Different Techniques Traditional Tailoring Use

Sometimes, the fastest way of doing something is not the best. Traditional tailoring techniques can actually prove this. Indeed, modern conveniences like automatic buttonhole attachments and fusible interfacing made traditional sewing optional for plenty of garments today. However, be reminded that although modern equivalent will finish the job in a good manner, the results won’t be equal.

Traditional tailoring techniques definitely will take more time; however, it is always worth the investment for garments which are considered wardrobe staples. These include a little black dress, a pair of trousers, and a classic blazer.

Traditional Tailoring Techniques For Blazers, Coats And Vests

Lapels – This part of the garments will benefit from horse hair canvas as well as from hand pad stitches. The horse hair canvas is made from the tail brushings. And along the roll line, you can make use of a twill tape to maintain the garment’s structure.

Collars – Collars must be interfaced with horse hair canvas instead of fusible interfacing and hand pad stitch. The pad stitches will be used to attach the interfacing to the garment. If you choose to combine horse hair canvas with pad stitching, you get to have control over the garment’s shape so the fusible interfacing can’t be replicated.

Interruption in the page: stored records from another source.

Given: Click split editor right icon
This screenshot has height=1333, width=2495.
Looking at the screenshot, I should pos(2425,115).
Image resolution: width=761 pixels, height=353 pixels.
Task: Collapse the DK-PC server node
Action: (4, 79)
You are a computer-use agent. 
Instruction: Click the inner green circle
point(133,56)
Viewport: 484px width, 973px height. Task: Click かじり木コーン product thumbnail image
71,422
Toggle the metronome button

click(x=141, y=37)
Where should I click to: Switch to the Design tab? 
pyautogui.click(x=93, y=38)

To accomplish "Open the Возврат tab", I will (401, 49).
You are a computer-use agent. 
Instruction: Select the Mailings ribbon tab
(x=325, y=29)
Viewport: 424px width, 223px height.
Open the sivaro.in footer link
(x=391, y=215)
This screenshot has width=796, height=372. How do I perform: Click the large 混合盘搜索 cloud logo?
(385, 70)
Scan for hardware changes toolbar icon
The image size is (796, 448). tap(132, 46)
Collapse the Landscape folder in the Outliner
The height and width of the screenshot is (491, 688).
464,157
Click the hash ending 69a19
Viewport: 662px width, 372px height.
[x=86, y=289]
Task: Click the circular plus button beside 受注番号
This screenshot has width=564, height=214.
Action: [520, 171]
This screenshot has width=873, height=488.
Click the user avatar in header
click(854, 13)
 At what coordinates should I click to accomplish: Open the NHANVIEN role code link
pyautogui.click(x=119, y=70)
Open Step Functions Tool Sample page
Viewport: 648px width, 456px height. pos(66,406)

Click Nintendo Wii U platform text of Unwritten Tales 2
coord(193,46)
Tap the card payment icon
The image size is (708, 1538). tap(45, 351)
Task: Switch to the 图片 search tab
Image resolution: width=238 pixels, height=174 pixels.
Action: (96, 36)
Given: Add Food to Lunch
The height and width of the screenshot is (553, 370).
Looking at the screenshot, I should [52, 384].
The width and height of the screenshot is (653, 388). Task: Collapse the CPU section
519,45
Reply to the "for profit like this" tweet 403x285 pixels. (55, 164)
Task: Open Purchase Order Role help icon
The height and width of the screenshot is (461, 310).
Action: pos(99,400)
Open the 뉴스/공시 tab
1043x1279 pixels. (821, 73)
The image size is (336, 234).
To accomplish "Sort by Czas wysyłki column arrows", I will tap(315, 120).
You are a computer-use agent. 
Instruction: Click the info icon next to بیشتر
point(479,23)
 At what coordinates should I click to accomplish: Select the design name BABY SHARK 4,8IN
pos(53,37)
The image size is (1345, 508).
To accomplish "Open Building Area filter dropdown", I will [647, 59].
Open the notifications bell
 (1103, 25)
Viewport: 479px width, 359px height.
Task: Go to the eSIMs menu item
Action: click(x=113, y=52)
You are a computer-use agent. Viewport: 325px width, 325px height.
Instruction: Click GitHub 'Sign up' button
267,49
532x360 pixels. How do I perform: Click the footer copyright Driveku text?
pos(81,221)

Back of the garment – The use of a back stay is also a techniques used before. The back stay is often made of muslin. Also, it is quite easy to create depending on the pattern pieces you want for the coat back. This will help prevent the coat from stretching out on the shoulders.

Buttonholes – Sewing bound buttonholes is likewise necessary. Though it may be tempting to just use the sewing machine to create buttonholes, know that the bound buttonholes are different. It will require more steps; however, the results will definitely be worth it.

Lining – The lining will be hand sewn in order to eradicate possible unsightly and uncomfortable seams on the garment’s interior.

Different Traditional Tailoring Stitches

Pick – This is a running stitch that will catch only a couple threads of the fabric; hence, it will barely show on the garment’s right side.

Catch – This is likewise known as a herringbone stitch. It will keep two layers of fabric flat against each other. It is often used for hems and for tacking down facings.

Felling – This is used in behalf of a hemming stitch. However, it is straighter and shorter so it won’t be visible. This is usually used for linings.

There are a lot of things you must know about tailoring.